Archaeological evidence shows that fast moving migrants of the southern coastal M* migration reached Australia 40,000 to 60,000 years ago. During the glacial Pleistocene era (around 50,000 years ago) sea levels were up to 100 meters lower than today. Much of present day Indonesia was joined in a single landmass known as Sunda and was separated by only 100 kilometers from the landmass known as Sahul, comprised of present day Australia and New Guinea. This facilitated the migration through the islands of Indonesia and to Australia.

Although people of  the M* lineage migrated through Indonesia to Australia, Indonesia's current population (including Kai's ancestors) is believed to have descended from more recent migrations, largely by those also of the M* lineage whose earlier migrations had only taken them as far as India or Southeast Asia. The major wave of migration, from which most of Indonesia's population seem to have descended, began about 5500 years ago from China and Southeast Asia bringing with it the Austronesian language family of which the major present-day Indonesia languages are part.
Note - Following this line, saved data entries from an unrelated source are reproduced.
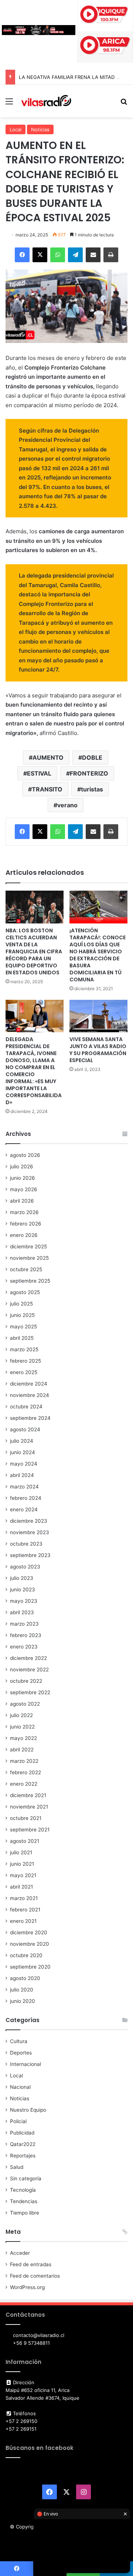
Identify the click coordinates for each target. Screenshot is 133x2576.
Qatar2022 (22, 2144)
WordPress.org (27, 2287)
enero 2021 (23, 1921)
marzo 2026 (24, 1212)
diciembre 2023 (28, 1521)
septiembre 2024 (30, 1418)
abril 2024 (22, 1475)
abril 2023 (22, 1612)
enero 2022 (23, 1784)
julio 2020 (21, 1990)
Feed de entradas (30, 2264)
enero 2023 (24, 1647)
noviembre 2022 (29, 1669)
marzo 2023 (24, 1624)
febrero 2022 (25, 1772)
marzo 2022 (24, 1761)
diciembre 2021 (28, 1795)
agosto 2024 (25, 1429)
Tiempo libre (24, 2213)
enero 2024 (24, 1509)
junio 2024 (22, 1452)
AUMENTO (48, 757)
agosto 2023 (25, 1567)
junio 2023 (22, 1589)
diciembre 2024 (28, 1384)
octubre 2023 (26, 1544)
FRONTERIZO (89, 773)
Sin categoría (25, 2178)
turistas (92, 789)
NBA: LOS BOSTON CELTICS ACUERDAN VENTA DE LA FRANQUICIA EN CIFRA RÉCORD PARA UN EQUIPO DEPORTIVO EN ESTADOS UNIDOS (34, 951)
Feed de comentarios (35, 2276)
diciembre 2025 (28, 1246)
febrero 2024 (25, 1498)
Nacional (20, 2087)
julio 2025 (21, 1304)
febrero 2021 (25, 1910)
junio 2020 (22, 2001)
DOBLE (92, 757)
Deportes (21, 2053)
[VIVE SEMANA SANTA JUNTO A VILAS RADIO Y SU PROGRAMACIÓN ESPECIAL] (98, 1016)
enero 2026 (24, 1235)
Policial (18, 2121)
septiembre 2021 (30, 1830)
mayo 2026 (23, 1189)
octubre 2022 (26, 1681)
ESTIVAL (39, 773)
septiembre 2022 (30, 1692)
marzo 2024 (24, 1487)
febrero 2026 (25, 1224)
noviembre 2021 (29, 1807)
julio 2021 (21, 1852)
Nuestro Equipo (28, 2110)
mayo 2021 (23, 1875)
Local (15, 129)
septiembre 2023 (30, 1555)
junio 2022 (22, 1727)
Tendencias (23, 2201)
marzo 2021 (24, 1898)
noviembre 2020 (29, 1944)
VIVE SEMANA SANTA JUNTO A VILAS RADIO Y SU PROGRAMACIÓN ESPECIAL (97, 1050)
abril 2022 (22, 1749)
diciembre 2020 (28, 1932)
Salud (16, 2167)
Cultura (18, 2041)
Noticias (40, 129)
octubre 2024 (26, 1407)
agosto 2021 (24, 1841)
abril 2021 (21, 1887)
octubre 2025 (26, 1269)
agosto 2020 (25, 1978)
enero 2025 (23, 1372)
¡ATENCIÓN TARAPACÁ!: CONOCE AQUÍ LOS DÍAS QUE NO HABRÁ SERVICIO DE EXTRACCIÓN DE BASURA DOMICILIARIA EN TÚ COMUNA (97, 955)
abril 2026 (22, 1201)
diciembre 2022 (28, 1658)
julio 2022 (21, 1715)
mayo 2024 (23, 1464)
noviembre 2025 (29, 1258)
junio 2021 (22, 1864)
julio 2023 (21, 1578)
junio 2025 (22, 1315)
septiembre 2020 (30, 1967)
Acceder (20, 2253)
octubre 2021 (25, 1818)
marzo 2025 (24, 1349)
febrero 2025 (25, 1361)
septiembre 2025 (30, 1281)
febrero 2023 (25, 1635)
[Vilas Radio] (46, 101)
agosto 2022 (25, 1704)
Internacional (25, 2064)
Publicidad (22, 2133)
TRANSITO (47, 789)
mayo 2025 (23, 1326)
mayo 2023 (23, 1601)
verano (67, 805)
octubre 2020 (26, 1955)
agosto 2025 (25, 1292)
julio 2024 (21, 1441)
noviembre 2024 (29, 1395)
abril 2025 (22, 1338)
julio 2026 (21, 1166)
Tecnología (23, 2190)
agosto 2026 (25, 1155)
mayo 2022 (23, 1738)
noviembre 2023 (29, 1532)
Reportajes (22, 2156)
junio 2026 (22, 1178)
Austronesian languages are also found in Taiwan, the Philippines, Vietnam, Cambodia and Malaysia, indicating that it may have spread from these locations before also spreading into the South Pacific islands.
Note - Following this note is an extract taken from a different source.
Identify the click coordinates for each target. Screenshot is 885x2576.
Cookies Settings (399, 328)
However, Indonesia is believed to have been inhabited earlier than this by migrations from India or Burma. Subsequent to the the Austronesian migrations, from the first century AD, Indonesia came under influence, likely including migration, from India. This influenced the rise of Buddhist and Hindu kingdoms such as the Sailendra kingdom in Java. Later still it was heavily influenced by Arab traders bringing Islamic religion and cultural influences.
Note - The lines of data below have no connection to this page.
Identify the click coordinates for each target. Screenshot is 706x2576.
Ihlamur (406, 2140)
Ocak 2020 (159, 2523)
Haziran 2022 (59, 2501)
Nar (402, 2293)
Recent Y-chromosome research on Balinese men suggests a genetic contribution to the population of about 2.2% from pre-neolithic, pre-Austronesian lineages, 83.7% from the Austronesian migrations and 12% from the more recent migrations from India.*

Kai's 16223T marker (nucleotide T at position 16223 of the mtDNA) is characteristic of the M haplogroup. The marker 16129A is characteristic of the subclade M5 which is found with significant frequency in southern India. The marker 16209C is characteristic of the subclade M7a which is found in east Asia - China, the Philippines and southeast Asia. However, as M5 and M7a are separate branches, he would belong to only one of these groups, probably with one of these markers arising from the mutation which founded one of these subgroups with the other being a case of homoplasy (the same mutation arising independently by coincidence).  Since 16129 is a known mutation "hotspot", it is more likely that he is M7a, as marked by 16209A, with the mutation at 16129 being a case of homoplasy. Research will be taking place over the next few years to gain more information about the M* haplogroup's sub-groups and about Indonesian migrations.

More information:

Kai's MtDNA data

National Geographic's Genographic Project

Family Tree DNA

DNA Heritage


Above: is a phylogenetic tree of some of the main mtDNA haplogroups with the numbers that represent their characteristic mutation marked on the branches. (Lluis Quintana-Murci et.al., 'Where East Meets West: The Complex mtDNA Landscape of the Southwest and Central Asian Corridor, American Journal of Human Genetics, issue 74, 2004.)
Below: is a map of the major human migrations out of Africa colour-coded by time period. The earliest of them, the M* southern coastal migration is marked in red. (L. David Roper, <http://www.roperld.com/HomoSapienEvents.htm>)

 

*Karafet, Tatiana M. "Balinese Y-Chromosome Perspective on the Peopling of Indonesia: Genetic Contributions from Pre-Neolithic Hunter-Gatherers, Austronesian Farmers, and Indian Traders" Human Biology - Volume 77, Number 1, February 2005, pp. 93-114 Wayne State University Press.